In Francia, è nato un nuovo europeismo di sinistra e popolare.
Nelle vicende così significative di questi giorni che scuotono la Francia e il Continente, vediamo l’onda lunga di quel movimento.

Ebbene, il Partito della Sinistra Europea è stata l’unica soggettività politica europea di sinistra ad avanzare una critica radicale al trattato Costituzionale, non in nome del rifiuto del processo costituente, ma in nome di un altro processo costituente che partisse dai popoli e non dai governi e dalla costituzionalizzazione dei trattati. Ha avanzato una critica radicale non in nome del rifiuto dell’Europa ma in nome di un’altra Europa.
In Germania, si è determinato un fatto politico enorme, destinato a cambiare la scena politica di quel Paese: la vicenda della Linke e l’incontro tra un’esperienza, profondamente radicata nella parte dell’Est del Paese con un’esperienza di fuoriuscita dalla socialdemocrazia e di forte radicamento nel mondo del lavoro.

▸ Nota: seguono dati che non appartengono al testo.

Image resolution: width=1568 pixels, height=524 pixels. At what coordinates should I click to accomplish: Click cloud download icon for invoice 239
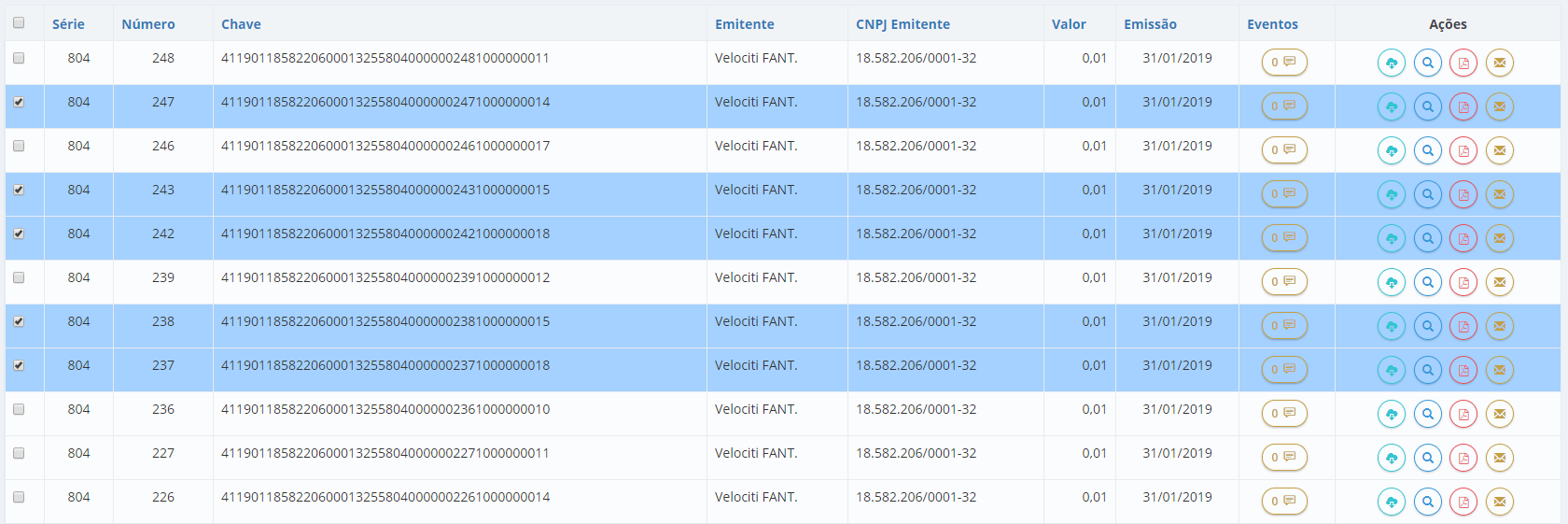(x=1391, y=282)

Come hanno affermato i suoi medesimi protagonisti, Lafontaine in prima persona, senza l’esperienza del Partito della Sinistra Europea, l’ipotesi medesima della Linke non avrebbe avuto la possibilità di realizzarsi e affermarsi.

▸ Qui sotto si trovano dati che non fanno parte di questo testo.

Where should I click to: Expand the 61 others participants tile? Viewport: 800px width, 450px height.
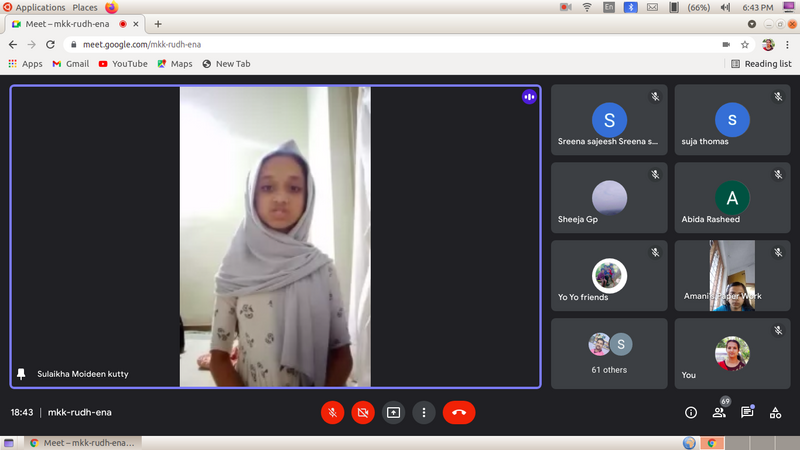(x=609, y=353)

Queste esperienze parlano della costruzione di soggettività politiche che si propongano di non essere semplicemente resistenziali ma di presentarsi come un’altra possibilità concreta per la costruzione di una vera alternativa.
Questo è il punto.

Non si tratta di una discussione, assai limitata, sulla sufficienza o insufficienza di Rifondazione Comunista o sulla sua possibilità di espansione. Non si tratta, in altri termini, di riproporre, pur nella diversità delle dimensioni dei partiti e delle vicende politiche, l’esperienza del PCI e degli indipendenti di sinistra.

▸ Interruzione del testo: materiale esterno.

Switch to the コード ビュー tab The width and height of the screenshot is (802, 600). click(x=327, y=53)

Si tratta di proporsi un progetto assai più ambizioso: la costruzione di una soggettività politica plurale e molteplice, che sappia raccogliere e rilanciare, nell’esperienza italiana, questa sfida.

Pensiamo che Rifondazione Comunista possa proporsi questo obiettivo perché è la forza politica della sinistra che più ha scommesso sui movimenti e più ha investito sull’innovazione politica e culturale.
Pensiamo, inoltre, che via sia una ricchezza di esperienze politiche, associative, di movimento che guardano nella stessa direzione.
Non abbiamo modelli precostituiti da proporre.
Abbiamo chiaro quello che non vogliamo fare: ripercorrere le strade dello scioglimento e della ricomposizione, oppure l’operazione cosmetica della cooptazione.
Pensiamo che anche lo strumento della politica dovrebbe vedere profonde innovazioni. Ognuno, rimanendo se stesso, con la propria identità e il proprio linguaggio, le proprie forme, forze differenti possono costituirsi in un patto che si fonda non solo in un programma fondamentale comune ma in una comune propensione all’innovazione di cultura politica e alle esperienze di movimento.
Strade nuove di fuoriuscita dal neoliberismo. Per questo l’Europa può divenire un laboratorio che può dialogare con le esperienze più innovative che si stanno costruendo nel mondo, in primo luogo in Latino America.
Il nostro obiettivo è di inverare, dentro un percorso politico di massa, incisivo nelle lotte e nel quadro politico, una prospettiva per il socialismo del nuovo secolo.